# RECORD EXTRACTS
══════

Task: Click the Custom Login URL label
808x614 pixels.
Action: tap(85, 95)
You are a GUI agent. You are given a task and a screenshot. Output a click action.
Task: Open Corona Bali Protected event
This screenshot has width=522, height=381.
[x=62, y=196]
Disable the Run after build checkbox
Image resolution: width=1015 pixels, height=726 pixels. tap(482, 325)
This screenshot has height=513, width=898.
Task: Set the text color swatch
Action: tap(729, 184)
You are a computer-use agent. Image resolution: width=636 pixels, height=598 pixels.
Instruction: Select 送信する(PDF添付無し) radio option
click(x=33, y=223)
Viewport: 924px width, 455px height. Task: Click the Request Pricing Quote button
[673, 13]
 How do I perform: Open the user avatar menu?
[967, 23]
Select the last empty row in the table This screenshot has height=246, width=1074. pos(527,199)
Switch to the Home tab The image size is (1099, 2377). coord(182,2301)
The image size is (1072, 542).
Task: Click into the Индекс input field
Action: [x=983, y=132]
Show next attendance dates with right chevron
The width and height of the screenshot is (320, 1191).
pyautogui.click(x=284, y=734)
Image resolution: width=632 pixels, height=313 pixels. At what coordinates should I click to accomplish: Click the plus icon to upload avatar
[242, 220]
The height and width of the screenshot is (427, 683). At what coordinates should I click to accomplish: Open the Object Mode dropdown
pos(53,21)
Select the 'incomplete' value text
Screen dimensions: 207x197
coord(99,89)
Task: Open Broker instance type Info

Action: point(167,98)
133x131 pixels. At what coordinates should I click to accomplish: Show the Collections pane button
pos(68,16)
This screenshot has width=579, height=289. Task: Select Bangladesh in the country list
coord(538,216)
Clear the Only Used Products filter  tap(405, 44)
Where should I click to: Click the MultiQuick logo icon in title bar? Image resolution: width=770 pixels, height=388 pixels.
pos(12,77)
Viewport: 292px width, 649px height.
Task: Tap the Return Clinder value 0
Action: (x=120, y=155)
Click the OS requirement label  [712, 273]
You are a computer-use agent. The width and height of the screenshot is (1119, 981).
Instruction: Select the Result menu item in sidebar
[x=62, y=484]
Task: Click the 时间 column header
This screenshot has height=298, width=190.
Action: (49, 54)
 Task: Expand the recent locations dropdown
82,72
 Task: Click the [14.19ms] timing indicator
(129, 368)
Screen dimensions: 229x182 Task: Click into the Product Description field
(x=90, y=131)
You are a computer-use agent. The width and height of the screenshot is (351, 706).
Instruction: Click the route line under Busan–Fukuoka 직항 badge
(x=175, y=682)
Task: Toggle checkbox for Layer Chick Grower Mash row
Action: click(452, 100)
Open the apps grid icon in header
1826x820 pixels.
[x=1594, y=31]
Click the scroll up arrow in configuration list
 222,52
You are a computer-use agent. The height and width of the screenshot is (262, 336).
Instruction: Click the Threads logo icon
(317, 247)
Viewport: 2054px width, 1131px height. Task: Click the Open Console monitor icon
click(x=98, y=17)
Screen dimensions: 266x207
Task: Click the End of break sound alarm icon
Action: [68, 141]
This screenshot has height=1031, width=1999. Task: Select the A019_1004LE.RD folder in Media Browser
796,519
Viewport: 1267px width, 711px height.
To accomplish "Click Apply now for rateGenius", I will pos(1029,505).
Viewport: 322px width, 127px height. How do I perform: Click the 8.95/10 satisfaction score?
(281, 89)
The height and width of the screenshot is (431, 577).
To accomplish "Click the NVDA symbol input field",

══════

# TO BE DONE
Copy the rows between the line containing "133x131 pixels. At" and the line containing "(x=90, y=131)", inclusive, word for word.

# RIGHT ANSWER
133x131 pixels. At what coordinates should I click to accomplish: Show the Collections pane button
pos(68,16)
This screenshot has width=579, height=289. Task: Select Bangladesh in the country list
coord(538,216)
Clear the Only Used Products filter  tap(405, 44)
Where should I click to: Click the MultiQuick logo icon in title bar? Image resolution: width=770 pixels, height=388 pixels.
pos(12,77)
Viewport: 292px width, 649px height.
Task: Tap the Return Clinder value 0
Action: (x=120, y=155)
Click the OS requirement label  [712, 273]
You are a computer-use agent. The width and height of the screenshot is (1119, 981).
Instruction: Select the Result menu item in sidebar
[x=62, y=484]
Task: Click the 时间 column header
This screenshot has height=298, width=190.
Action: (49, 54)
 Task: Expand the recent locations dropdown
82,72
 Task: Click the [14.19ms] timing indicator
(129, 368)
Screen dimensions: 229x182 Task: Click into the Product Description field
(x=90, y=131)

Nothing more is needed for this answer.